(Pixel coordinate grounding data)
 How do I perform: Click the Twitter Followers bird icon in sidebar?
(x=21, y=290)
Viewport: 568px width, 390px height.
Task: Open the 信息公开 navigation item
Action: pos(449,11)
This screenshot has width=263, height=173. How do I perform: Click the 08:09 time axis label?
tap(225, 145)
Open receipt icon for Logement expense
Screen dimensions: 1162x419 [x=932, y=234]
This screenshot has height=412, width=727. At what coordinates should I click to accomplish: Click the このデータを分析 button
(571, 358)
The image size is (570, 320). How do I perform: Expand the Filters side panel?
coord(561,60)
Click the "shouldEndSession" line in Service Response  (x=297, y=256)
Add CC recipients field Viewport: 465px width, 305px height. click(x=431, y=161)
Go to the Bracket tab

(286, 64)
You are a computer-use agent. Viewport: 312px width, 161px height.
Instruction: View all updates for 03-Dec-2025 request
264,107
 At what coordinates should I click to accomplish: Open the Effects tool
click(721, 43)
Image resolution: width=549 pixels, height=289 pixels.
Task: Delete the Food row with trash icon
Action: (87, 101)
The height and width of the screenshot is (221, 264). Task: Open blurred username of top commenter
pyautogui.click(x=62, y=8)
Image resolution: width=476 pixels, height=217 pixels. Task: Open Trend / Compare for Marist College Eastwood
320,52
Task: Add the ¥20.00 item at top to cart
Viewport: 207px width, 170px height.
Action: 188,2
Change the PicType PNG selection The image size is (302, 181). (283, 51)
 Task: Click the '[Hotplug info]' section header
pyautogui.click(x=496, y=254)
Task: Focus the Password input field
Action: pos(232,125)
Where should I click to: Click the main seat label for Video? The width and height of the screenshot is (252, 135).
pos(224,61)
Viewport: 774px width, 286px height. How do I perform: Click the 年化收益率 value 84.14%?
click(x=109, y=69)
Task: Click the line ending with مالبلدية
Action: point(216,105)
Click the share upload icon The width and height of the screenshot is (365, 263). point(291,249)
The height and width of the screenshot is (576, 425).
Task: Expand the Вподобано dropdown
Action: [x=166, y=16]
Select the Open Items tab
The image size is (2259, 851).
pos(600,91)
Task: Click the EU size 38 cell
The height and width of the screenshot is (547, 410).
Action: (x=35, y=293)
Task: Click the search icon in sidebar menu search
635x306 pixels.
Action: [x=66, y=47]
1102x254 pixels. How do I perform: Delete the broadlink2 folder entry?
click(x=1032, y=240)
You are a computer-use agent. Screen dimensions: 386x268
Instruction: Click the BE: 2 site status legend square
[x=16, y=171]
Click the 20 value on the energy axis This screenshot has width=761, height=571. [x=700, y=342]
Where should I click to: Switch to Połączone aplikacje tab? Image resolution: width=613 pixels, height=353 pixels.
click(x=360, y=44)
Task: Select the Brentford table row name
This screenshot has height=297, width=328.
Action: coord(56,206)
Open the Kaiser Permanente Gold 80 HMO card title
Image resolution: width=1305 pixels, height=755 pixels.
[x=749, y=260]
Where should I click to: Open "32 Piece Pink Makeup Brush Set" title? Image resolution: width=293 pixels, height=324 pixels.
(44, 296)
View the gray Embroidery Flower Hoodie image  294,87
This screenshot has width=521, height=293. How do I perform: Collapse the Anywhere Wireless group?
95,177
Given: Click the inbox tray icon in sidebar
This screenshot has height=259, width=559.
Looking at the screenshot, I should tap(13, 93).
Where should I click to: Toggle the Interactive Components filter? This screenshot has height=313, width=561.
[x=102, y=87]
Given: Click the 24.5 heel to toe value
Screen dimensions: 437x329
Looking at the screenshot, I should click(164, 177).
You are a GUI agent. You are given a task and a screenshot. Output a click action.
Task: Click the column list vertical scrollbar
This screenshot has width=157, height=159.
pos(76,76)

Work to be completed →
The lines to output run from the one containing "Instruction: Click the" through the last line of the records above; repeat them exactly and nothing more.

Response for this exercise →
Instruction: Click the BE: 2 site status legend square
[x=16, y=171]
Click the 20 value on the energy axis This screenshot has width=761, height=571. [x=700, y=342]
Where should I click to: Switch to Połączone aplikacje tab? Image resolution: width=613 pixels, height=353 pixels.
click(x=360, y=44)
Task: Select the Brentford table row name
This screenshot has height=297, width=328.
Action: coord(56,206)
Open the Kaiser Permanente Gold 80 HMO card title
Image resolution: width=1305 pixels, height=755 pixels.
[x=749, y=260]
Where should I click to: Open "32 Piece Pink Makeup Brush Set" title? Image resolution: width=293 pixels, height=324 pixels.
(44, 296)
View the gray Embroidery Flower Hoodie image  294,87
This screenshot has width=521, height=293. How do I perform: Collapse the Anywhere Wireless group?
95,177
Given: Click the inbox tray icon in sidebar
This screenshot has height=259, width=559.
Looking at the screenshot, I should tap(13, 93).
Where should I click to: Toggle the Interactive Components filter? This screenshot has height=313, width=561.
[x=102, y=87]
Given: Click the 24.5 heel to toe value
Screen dimensions: 437x329
Looking at the screenshot, I should click(164, 177).
You are a GUI agent. You are given a task and a screenshot. Output a click action.
Task: Click the column list vertical scrollbar
This screenshot has width=157, height=159.
pos(76,76)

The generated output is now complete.